▶ WHAT TO PRODUCE
An exact copy is the goal: every line from the one containing "This screenshot has width=547, height=362." to the end of the material below, pictures excluded.

=== Begin Enclosure ===

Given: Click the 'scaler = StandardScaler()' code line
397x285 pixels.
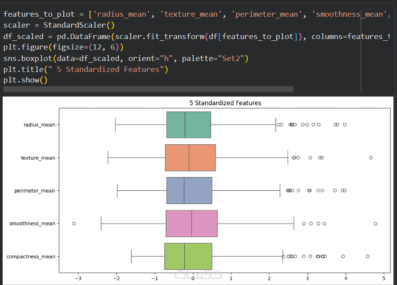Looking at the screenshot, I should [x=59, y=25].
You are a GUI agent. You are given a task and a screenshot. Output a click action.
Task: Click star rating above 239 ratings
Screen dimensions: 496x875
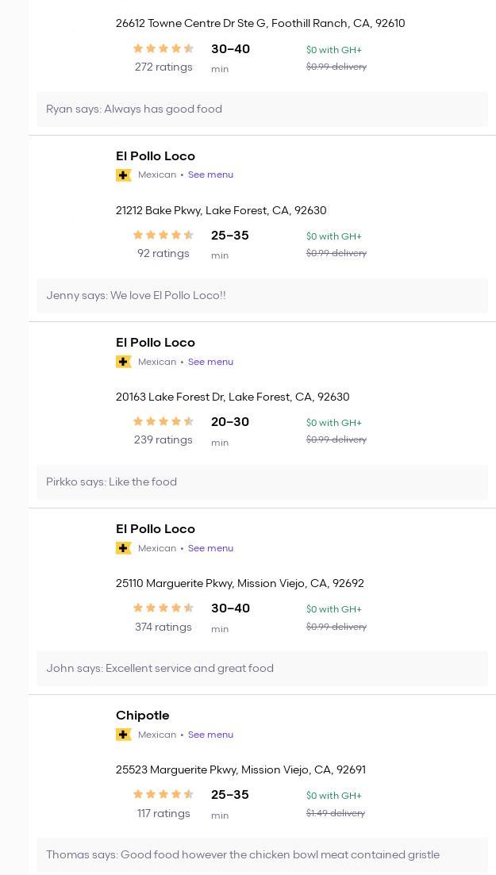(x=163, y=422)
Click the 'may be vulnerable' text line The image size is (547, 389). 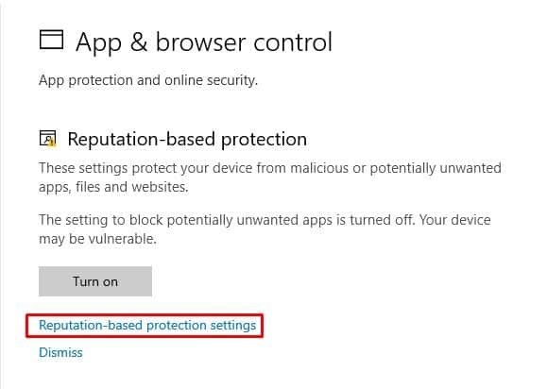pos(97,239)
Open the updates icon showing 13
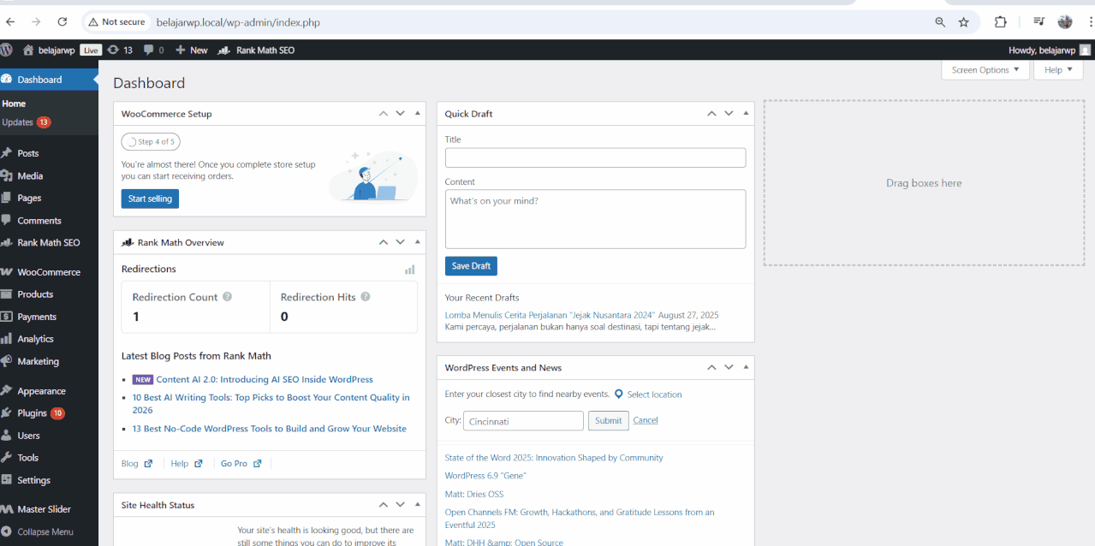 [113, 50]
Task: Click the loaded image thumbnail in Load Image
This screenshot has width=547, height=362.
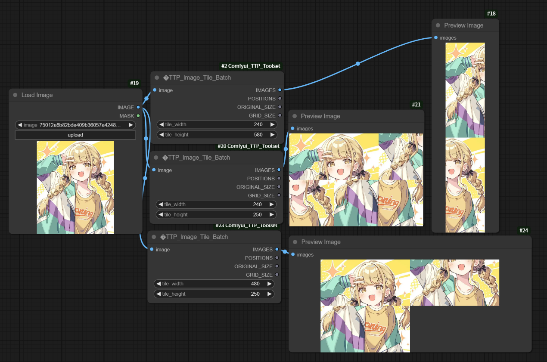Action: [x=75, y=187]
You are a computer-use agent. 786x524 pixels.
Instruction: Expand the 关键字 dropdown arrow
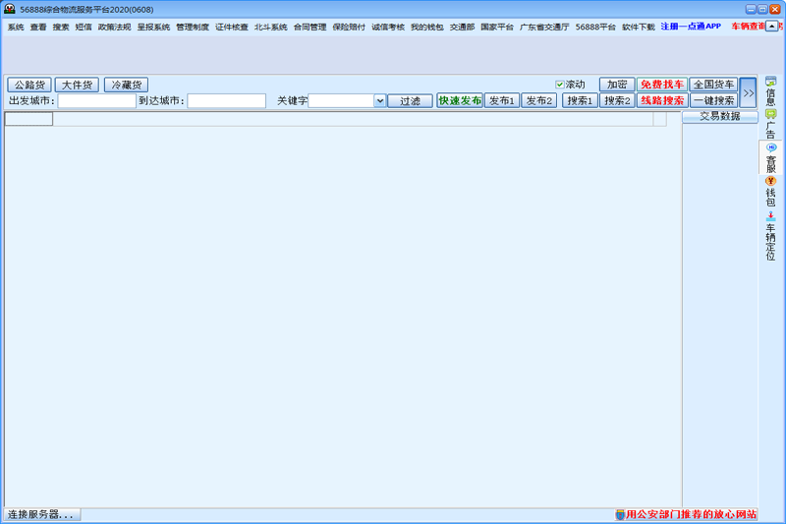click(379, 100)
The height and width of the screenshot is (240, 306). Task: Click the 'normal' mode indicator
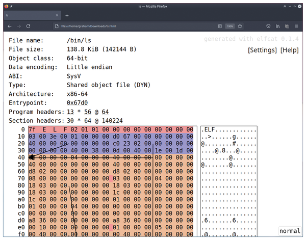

=== End Enclosure ===

▶ COMPLETED TASK
This screenshot has width=547, height=362.
Action: [x=75, y=187]
You are a computer-use agent. 786x524 pixels.
Instruction: Expand the 关键字 dropdown arrow
click(379, 100)
The height and width of the screenshot is (240, 306). Task: Click the 'normal' mode indicator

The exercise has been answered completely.